| Do this |
Rewrite the records from the line with "has width=1881, height=878." to the line with "Action: click(x=438, y=220)" as a numbered list, omitting blank lines.

| Dataset records |
———
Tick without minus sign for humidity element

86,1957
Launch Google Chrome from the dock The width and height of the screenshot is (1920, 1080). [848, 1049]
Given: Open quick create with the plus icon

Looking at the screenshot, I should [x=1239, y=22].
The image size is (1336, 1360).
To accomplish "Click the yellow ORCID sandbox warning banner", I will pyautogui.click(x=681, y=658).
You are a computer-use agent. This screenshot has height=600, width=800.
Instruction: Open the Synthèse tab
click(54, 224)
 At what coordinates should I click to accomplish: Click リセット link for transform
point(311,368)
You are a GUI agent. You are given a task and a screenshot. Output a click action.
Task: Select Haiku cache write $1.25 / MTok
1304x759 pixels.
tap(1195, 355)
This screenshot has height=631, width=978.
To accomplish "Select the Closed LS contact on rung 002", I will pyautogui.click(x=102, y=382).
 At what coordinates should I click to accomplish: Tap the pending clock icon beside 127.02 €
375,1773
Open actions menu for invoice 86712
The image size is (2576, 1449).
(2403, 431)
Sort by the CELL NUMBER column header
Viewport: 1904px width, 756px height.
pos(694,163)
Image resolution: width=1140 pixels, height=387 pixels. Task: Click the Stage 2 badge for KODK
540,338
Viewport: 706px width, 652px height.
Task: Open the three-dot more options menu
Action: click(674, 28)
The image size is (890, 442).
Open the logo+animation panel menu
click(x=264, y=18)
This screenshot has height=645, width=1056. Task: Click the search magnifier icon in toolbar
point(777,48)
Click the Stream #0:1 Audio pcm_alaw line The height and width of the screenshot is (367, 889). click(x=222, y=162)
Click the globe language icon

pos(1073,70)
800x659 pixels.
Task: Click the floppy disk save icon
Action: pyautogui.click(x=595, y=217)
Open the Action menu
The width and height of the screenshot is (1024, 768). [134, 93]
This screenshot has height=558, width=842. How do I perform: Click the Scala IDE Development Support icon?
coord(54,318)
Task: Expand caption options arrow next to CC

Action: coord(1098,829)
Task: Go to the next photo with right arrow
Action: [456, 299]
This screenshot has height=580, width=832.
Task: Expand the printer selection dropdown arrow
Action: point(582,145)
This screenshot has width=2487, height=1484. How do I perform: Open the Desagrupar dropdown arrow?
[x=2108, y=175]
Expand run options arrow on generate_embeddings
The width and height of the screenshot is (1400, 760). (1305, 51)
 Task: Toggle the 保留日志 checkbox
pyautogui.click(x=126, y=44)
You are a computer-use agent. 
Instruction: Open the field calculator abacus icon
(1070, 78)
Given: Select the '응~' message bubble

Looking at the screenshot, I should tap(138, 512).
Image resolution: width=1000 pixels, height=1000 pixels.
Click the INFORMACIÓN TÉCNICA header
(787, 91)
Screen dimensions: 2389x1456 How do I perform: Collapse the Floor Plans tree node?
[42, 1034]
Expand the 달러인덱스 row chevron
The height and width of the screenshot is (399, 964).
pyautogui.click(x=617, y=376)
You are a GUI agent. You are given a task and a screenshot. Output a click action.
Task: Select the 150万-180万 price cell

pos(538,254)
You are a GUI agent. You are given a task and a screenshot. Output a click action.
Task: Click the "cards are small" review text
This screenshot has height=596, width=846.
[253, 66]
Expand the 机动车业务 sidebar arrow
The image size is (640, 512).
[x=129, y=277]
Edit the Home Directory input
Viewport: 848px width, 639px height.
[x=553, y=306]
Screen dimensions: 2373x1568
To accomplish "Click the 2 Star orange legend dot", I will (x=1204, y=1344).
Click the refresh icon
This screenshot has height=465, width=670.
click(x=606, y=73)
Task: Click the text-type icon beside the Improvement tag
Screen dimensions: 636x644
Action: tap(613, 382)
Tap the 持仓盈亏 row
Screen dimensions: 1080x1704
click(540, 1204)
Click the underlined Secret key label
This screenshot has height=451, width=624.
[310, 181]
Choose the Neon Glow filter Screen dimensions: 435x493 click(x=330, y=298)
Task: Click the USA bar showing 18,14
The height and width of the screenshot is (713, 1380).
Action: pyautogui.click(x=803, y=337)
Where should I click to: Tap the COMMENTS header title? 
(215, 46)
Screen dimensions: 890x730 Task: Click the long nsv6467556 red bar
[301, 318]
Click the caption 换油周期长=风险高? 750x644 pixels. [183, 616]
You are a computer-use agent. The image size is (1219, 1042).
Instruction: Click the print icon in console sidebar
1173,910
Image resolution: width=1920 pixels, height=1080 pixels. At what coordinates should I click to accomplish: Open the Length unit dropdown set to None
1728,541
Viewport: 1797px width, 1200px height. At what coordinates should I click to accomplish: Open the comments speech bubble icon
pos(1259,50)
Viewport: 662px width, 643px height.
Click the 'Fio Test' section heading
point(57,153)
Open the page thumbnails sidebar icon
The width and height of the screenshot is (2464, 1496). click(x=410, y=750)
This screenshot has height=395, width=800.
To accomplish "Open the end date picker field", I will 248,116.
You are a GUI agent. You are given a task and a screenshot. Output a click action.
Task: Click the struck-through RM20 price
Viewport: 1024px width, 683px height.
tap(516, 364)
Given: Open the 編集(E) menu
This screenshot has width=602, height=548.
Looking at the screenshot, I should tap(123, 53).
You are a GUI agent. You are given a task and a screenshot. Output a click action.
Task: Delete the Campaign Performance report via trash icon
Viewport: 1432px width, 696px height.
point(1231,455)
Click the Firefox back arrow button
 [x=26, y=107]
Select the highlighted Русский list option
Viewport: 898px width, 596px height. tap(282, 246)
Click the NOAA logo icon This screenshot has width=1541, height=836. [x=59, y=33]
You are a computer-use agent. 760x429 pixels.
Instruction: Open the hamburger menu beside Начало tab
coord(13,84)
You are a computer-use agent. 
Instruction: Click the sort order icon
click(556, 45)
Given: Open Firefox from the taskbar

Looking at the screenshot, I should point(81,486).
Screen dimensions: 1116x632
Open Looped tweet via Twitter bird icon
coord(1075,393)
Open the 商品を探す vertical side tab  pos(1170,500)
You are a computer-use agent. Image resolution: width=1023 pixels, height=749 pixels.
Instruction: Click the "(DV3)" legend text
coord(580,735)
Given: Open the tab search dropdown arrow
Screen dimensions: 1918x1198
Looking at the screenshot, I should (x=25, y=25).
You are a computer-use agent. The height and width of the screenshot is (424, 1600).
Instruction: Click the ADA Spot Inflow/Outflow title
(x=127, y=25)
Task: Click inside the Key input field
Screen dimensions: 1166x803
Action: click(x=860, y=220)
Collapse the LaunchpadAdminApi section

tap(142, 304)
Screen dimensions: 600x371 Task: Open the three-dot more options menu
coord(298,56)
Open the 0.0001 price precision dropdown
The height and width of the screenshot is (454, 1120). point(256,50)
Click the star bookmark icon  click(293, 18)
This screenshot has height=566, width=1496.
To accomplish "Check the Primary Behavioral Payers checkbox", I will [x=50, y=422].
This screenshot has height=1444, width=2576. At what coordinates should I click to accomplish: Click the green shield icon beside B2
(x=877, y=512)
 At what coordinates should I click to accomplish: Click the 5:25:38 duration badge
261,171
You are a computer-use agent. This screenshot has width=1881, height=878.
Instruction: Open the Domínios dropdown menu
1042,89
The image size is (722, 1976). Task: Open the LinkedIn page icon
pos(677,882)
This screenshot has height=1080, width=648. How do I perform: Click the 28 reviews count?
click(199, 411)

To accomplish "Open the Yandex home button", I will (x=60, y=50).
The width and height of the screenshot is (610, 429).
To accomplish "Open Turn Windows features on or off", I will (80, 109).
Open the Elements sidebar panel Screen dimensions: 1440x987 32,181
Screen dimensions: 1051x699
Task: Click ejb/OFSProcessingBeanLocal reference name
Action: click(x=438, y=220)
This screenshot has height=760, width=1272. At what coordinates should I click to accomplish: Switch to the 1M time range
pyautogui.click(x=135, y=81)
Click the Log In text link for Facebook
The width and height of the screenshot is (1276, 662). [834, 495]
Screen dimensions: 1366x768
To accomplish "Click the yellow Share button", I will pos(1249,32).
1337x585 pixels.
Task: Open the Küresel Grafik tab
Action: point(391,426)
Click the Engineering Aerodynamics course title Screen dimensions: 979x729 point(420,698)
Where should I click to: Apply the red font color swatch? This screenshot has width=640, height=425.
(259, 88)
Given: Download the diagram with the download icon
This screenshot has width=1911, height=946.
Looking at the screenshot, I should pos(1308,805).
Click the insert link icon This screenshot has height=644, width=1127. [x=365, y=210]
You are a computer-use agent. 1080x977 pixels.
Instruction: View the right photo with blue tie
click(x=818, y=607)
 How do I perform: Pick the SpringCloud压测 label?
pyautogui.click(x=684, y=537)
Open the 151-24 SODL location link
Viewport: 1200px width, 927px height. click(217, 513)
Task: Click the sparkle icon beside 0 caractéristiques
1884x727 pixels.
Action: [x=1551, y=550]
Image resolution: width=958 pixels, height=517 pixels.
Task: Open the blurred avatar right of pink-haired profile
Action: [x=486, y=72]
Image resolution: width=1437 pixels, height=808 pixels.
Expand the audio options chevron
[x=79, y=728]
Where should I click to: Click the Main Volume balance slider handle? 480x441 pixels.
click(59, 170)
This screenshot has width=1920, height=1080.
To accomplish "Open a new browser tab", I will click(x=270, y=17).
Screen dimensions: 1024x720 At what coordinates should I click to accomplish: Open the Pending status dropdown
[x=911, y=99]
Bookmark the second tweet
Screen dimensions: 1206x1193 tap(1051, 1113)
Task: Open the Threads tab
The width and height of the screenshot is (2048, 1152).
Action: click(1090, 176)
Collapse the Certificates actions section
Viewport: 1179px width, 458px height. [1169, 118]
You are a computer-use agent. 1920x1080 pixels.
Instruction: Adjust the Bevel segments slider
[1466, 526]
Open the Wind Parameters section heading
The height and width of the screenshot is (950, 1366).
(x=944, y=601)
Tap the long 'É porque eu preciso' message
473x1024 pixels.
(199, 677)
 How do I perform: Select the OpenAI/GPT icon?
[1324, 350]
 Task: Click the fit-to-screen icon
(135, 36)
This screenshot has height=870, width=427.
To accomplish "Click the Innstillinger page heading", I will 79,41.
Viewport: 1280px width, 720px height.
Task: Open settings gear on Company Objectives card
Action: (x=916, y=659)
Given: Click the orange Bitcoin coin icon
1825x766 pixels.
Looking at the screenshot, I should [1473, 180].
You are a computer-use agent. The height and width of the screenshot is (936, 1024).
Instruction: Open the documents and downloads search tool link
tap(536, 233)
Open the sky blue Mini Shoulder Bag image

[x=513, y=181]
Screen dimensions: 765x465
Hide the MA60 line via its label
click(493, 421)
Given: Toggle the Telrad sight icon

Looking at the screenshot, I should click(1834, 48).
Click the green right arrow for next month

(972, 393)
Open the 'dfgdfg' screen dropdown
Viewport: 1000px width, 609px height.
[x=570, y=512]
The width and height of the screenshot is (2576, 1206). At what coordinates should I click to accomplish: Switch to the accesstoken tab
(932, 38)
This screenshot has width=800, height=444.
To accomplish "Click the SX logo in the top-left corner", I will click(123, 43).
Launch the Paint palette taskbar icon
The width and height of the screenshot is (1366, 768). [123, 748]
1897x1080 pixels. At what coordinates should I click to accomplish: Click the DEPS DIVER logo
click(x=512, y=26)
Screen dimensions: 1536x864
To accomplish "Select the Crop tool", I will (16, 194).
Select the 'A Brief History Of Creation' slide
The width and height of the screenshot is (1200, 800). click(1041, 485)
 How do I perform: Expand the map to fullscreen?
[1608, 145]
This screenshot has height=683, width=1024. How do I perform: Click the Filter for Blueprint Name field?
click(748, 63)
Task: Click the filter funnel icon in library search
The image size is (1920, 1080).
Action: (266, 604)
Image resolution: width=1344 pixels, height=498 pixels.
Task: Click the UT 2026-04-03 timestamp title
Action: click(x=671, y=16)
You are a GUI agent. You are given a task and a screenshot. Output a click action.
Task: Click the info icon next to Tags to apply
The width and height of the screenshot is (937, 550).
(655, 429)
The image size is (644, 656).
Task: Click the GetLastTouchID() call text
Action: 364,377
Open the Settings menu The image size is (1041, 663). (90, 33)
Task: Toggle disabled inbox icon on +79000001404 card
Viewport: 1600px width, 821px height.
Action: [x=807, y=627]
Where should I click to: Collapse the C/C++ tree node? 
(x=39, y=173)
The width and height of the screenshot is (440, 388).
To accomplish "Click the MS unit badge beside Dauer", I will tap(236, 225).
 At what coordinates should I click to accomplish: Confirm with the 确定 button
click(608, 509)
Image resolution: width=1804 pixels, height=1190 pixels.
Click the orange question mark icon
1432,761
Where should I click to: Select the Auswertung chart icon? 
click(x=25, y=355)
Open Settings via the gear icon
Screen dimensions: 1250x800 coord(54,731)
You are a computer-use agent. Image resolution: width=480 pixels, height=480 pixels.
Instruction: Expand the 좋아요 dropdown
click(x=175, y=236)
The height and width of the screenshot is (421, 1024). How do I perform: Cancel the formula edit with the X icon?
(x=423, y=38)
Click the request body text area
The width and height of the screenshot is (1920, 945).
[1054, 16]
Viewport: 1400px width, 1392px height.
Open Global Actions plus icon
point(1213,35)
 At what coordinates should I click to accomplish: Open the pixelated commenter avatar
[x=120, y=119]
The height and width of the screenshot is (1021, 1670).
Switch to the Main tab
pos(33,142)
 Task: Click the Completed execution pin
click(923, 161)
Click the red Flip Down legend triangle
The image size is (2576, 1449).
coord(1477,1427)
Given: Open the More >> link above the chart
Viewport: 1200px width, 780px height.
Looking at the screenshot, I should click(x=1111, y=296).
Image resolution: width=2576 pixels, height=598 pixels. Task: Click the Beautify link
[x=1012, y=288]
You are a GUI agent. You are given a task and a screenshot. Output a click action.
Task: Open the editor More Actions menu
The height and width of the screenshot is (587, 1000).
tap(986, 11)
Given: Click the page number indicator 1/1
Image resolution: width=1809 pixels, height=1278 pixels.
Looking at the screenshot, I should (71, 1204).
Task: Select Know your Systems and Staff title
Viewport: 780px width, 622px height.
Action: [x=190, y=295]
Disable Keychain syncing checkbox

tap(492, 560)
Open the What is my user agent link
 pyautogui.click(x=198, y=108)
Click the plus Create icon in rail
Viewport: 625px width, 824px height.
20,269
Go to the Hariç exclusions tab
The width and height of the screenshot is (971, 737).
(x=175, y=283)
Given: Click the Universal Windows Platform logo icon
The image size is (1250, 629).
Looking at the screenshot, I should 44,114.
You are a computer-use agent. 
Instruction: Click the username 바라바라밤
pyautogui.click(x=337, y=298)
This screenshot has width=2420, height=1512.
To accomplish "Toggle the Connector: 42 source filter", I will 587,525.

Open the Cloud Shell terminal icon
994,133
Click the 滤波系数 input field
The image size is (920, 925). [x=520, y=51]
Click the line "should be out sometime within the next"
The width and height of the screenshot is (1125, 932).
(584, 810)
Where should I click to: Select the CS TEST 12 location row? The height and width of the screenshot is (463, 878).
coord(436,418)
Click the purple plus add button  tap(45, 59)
———
| Output |
1. You are a computer-use agent. This screenshot has width=1881, height=878.
2. Instruction: Open the Domínios dropdown menu
3. 1042,89
4. The image size is (722, 1976). Task: Open the LinkedIn page icon
5. pos(677,882)
6. This screenshot has height=1080, width=648. How do I perform: Click the 28 reviews count?
7. click(199, 411)
8. To accomplish "Open the Yandex home button", I will (x=60, y=50).
9. The width and height of the screenshot is (610, 429).
10. To accomplish "Open Turn Windows features on or off", I will (80, 109).
11. Open the Elements sidebar panel Screen dimensions: 1440x987 32,181
12. Screen dimensions: 1051x699
13. Task: Click ejb/OFSProcessingBeanLocal reference name
14. Action: click(x=438, y=220)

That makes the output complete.